Тут Райко ошибся. Конюший посинел, как каппа после дождя, и даже держать его было не нужно — он и губами-то двигал еле-еле. А вот говорить отказался, напрочь. И видно было — просто так не скажет, хотя очень боится.
Райко приказал подать палок, но Сэймэй попросил его обождать.
— По-моему, толку из этого не будет, — сказал он. — Если человек решил молчать, так он скорей умрет, чем заговорит. Так что мы поступим иначе. Подайте-ка мне кисть и тушечницу.
Требуемое подали — и Сэймэй, достав из-за пазухи лист бумаги для насущных надобностей, оторвал узкую полосу и написал знак «язык».
— Сделаем проще, — сказал он, помахивая полоской, чтобы тушь просохла поскорее, — обезглавим его, а после я положу это заклинание ему в рот. Его мертвая голова все нам расскажет, а его господам совершенно незачем знать, живой или мертвый он их выдал.
— Нет… — захрипел конюший. — Не делайте этого.

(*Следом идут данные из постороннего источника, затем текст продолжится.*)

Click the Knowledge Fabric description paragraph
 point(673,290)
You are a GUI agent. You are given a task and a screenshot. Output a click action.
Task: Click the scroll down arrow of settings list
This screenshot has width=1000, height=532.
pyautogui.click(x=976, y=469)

— А почему, — поинтересовался Сэймэй, — я не должен этого делать?
— Не надо, — конюший всхлипнул и забился. — Вы лучше пытайте меня. Я слабый человек, я не смогу молчать. Пытайте меня! Избейте меня, сломайте мне все кости! Вырвите мне глаза, жгите меня на углях! Я скажу вам все, но, может быть, ее пощадят!
— Дочь? — спросил Сэймэй. — Где она? Говорили?

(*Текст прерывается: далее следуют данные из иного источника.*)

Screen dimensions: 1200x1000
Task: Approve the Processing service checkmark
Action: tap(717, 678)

Райко молчал. Сэймэй, кажется, что-то понял раньше него — пусть он спрашивает.
— Я… — конюший, дрожа, глотал слезы, — я не знаю. Они… называли одно место, я слышал случайно, но где это — я не знаю…
— Говори.
— Гора Оэ. Монах-пропойца говорил о горе Оэ.
Райко прикрыл глаза. Гора Оэ — в одном конном переходе от Столицы. Это уже не Масакадо. Это уже песни царства Чу с четырех сторон…[64]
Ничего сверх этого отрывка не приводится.